• [Work to complete]
From the first line to the last, set down the data exactly as given.
------------
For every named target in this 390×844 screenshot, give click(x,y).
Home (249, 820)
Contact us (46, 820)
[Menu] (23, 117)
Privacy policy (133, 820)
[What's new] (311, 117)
------------
• [Output below]
For every named target in this 390×844 screenshot, give click(x,y).
Home (249, 820)
Contact us (46, 820)
[Menu] (23, 117)
Privacy policy (133, 820)
[What's new] (311, 117)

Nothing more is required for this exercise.